En Cisjordania, la mayor parte de estos recursos se encuentran en la Zona C, a raya exclusivo israelí. La administración militar aplica marcos legales heredados del Mandato Británico, como la Ley de Piedras de 1920, reinterpretados para permitir confiscaciones de tierras bajo argumentos de “seguridad” o “interés público”. En la práctica, las licencias de explotación se conceden mayoritariamente la empresas israelíes o vinculadas a los asentamientos, mientras que las iniciativas palestinas son sistemáticamente bloqueadas.
Según informes de organizaciones como B’Tselem y Who Profits, la mayoría de las canteras activas en Cisjordania operan a raya israelí, y gran parte del material extraído se destina al comprado israelí. Esta práctica entra en conflicto con el Derecho Internacional Humanitario, que limita la capacidad de una potencia ocupante para explotar recursos de un territorio ocupado en beneficio propio, tal como se desprende de la Cuarta Convención de Ginebra y de la normativa de la Haya.
Las consecuencias económicas de este modelo son profundas. Informes del Banco Mundial y de la UNCTAD señalan que las restricciones a la explotación de recursos naturales impiden el desarrollo de sectores clave de la economía palestina, generando pérdidas económicas muy significativas y reforzando una dependencia estructural. La industria palestina de la construcción, por ejemplo, se ve obligada a importar buena parte de los materiales desde Israel, incluidos productos procedentes de canteras ubicadas en territorio ocupado.
El control de los recursos tiene también una dimensión territorial. Las zonas de extracción funcionan como focos de consolidación colonial, conectadas a infraestructuras y carreteras de uso preferente para colonos o para el ejército. Este entramado fragmenta el territorio palestino, restringe la movilidad de la población y contribuye a una geografía de segregación que se mantuvo mismo tras los Acuerdos de Oslo, que no transfirieron un control efectivo de los recursos a la Autoridad Palestina.
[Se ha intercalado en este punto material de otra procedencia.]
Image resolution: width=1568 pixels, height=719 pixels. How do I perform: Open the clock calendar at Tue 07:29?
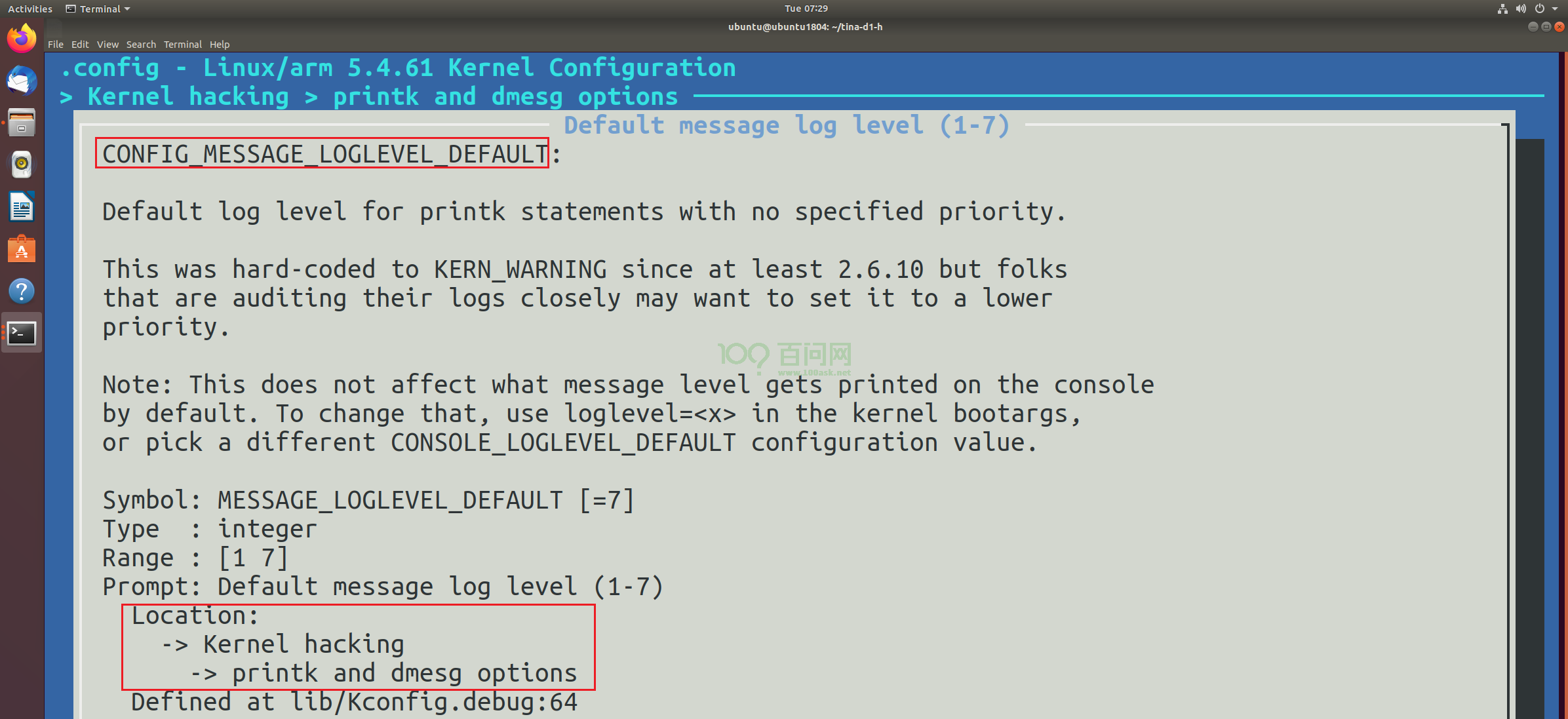pyautogui.click(x=806, y=9)
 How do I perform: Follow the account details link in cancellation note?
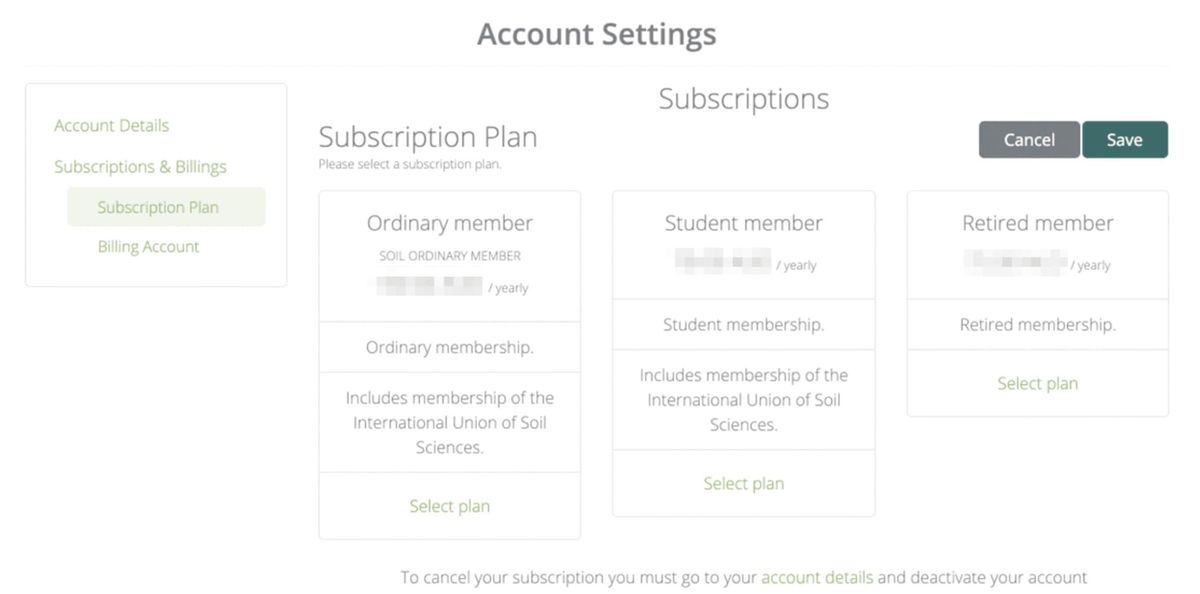point(817,578)
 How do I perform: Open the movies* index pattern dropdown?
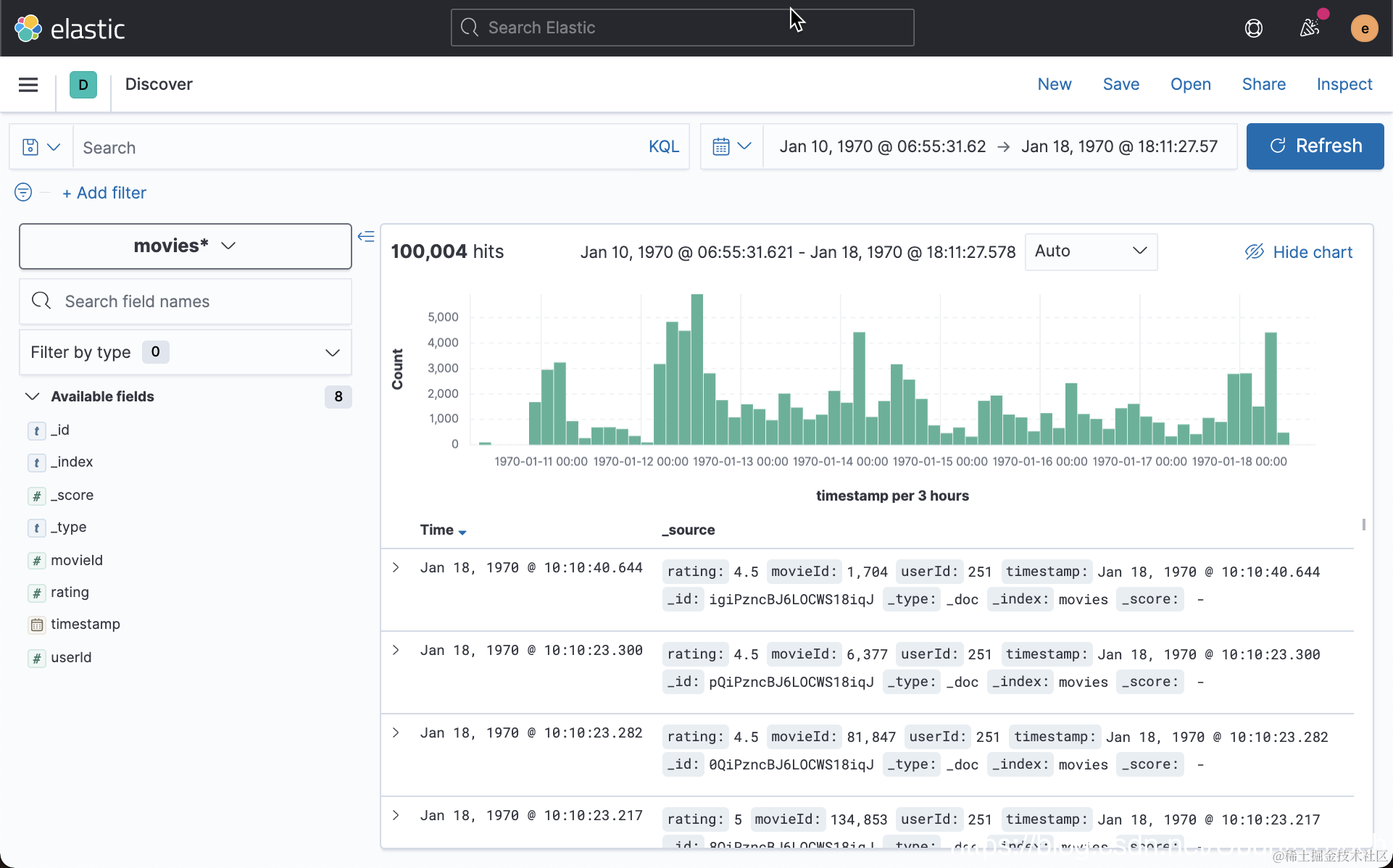186,246
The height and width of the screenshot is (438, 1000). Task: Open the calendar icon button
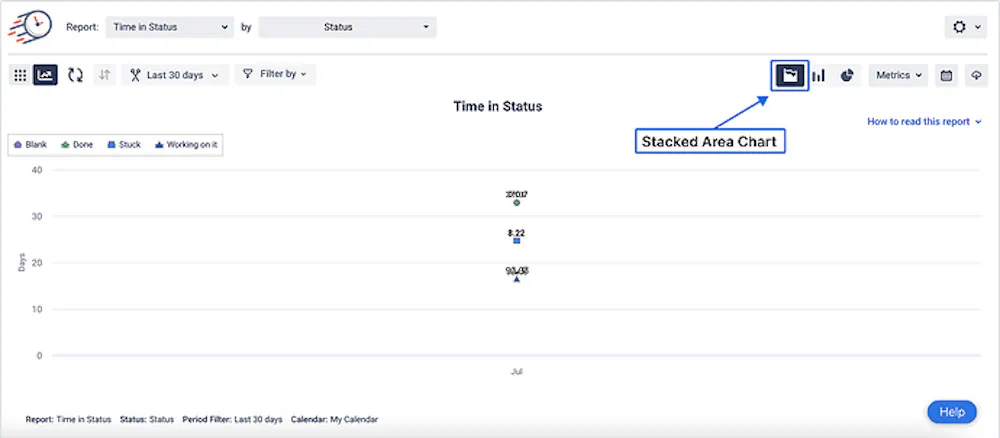(x=946, y=75)
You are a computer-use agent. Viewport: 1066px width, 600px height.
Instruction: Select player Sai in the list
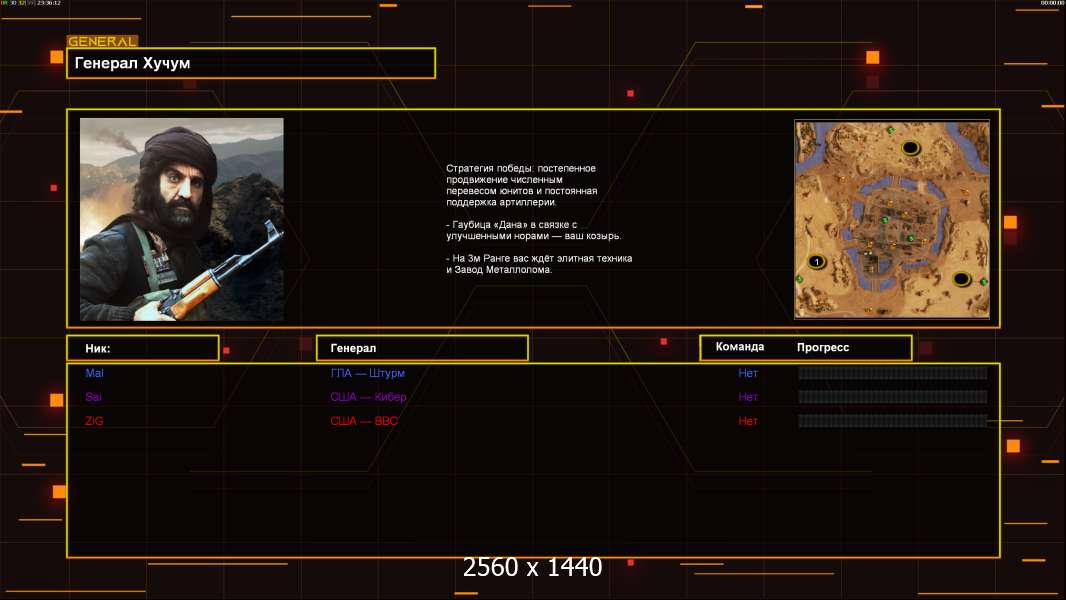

Frente a esta realidad, la resistencia se manifiesta tanto a nivel local como internacional. Iniciativas de autoxestión, campañas de boicot y acciones legales contra empresas implicadas en la explotación de recursos en territorios ocupados —cómo en el caso de HeidelbergCement— buscan frenar estas prácticas. Paralelamente, la Asamblea General de la ONU aprobó numerosas resoluciones condenando la explotación de recursos naturales en los territorios palestinos ocupados, aunque su aplicación práctica sigue siendo limitada.